American musician and television personality

Carlos Jesus "Buddy" Moreno (July 14, 1912 - November 29, 2015) was an American musician during the swing era and radio and television personality.

In his book, The Big Bands, jazz writer George T. Simon described Moreno as "a grinning, seemingly ever-joyous guitarist ... who on novelty and uptempoed [sic] tunes projected a pleasant personality and voice to match."
==Biography==
===Early life===
Moreno was born in Los Angeles, California, as the only child to a Spanish father and an Irish mother. He was reported to be a cousin of actress Rita Moreno. He attended the University of California before leaving to join the orchestra of Anson Weeks.
===Career===
Moreno's career began in 1929 when he sang in a vocal group. His big breakthrough came in 1933 when he joined Griff Williams's band in San Francisco as a singer and guitar player. Later he became a part of popular bandleader Dick Jurgens' orchestra. Moreno and Jurgens recorded many songs through the label Okeh Records, charting the number one hit "One Dozen Roses" in 1942. Moreno changed band once more, in 1943, when he joined Harry James' band.

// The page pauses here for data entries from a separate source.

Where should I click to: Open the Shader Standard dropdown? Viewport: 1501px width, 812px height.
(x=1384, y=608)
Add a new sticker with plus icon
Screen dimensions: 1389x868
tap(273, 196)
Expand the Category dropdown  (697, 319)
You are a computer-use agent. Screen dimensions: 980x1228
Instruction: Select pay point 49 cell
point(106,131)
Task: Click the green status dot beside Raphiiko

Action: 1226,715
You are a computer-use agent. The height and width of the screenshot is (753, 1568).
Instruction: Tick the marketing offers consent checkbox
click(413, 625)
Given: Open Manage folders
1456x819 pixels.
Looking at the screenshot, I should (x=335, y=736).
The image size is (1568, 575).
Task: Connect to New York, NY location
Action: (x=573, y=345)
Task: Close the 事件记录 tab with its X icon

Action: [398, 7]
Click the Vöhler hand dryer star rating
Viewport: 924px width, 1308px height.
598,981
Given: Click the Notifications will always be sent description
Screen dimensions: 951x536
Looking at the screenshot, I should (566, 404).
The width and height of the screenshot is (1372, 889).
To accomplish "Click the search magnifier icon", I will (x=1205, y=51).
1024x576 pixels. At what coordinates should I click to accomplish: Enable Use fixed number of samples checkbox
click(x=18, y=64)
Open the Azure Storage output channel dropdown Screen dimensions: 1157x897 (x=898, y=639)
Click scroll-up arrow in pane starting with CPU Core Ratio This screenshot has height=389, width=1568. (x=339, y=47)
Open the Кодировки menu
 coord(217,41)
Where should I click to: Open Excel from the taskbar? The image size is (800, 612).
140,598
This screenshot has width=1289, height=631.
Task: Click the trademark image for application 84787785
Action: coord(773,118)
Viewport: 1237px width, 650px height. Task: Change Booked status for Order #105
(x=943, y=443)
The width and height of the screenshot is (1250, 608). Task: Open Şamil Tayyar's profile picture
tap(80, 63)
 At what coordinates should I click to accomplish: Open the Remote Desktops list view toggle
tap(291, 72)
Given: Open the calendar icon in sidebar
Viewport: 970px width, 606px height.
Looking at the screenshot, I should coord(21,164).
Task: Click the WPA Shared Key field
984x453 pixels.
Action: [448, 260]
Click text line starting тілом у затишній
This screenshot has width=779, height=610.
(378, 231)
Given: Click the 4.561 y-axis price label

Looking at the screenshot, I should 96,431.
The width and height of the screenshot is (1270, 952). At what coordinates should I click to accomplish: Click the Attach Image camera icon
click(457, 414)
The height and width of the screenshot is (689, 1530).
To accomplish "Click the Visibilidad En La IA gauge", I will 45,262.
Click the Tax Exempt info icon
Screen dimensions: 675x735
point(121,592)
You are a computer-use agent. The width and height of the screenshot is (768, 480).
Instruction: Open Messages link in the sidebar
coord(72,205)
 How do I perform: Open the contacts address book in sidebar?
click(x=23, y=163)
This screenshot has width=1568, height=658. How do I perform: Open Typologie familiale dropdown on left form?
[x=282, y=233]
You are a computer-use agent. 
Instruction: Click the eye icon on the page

Moreno appeared in the films Two Girls and a Sailor (1944) and Bathing Beauty (1944) along with the rest of the band. He formed his own band in 1947 with his wife, singer Perri Mitchell and others. Beginning June 30, 1958, he had a local television program, The Buddy Moreno Show, on KMOX-TV in St. Louis, Missouri.

Moreno relocated to St. Louis in the 1950s, when his band was selected to be the house band in The Chase Park Plaza Hotel's Chase Club, which led to a national radio program, Saturdays at the Chase. As he approached his 60s, he switched to radio and worked for the local stations WIL-FM, WEW and WSIE. In the 1960s, he traveled with Bob Hope to entertain American military personnel around the world.

===Personal life and death===
In 1950, Moreno wed Perri Mitchell, whom he had hired as a singer for his band in 1947. They were married until her death in 1998.

Moreno died at a Florissant, Missouri, assisted-living facility on November 29, 2015, at the age of 103. He was buried at Jefferson Barracks National Cemetery.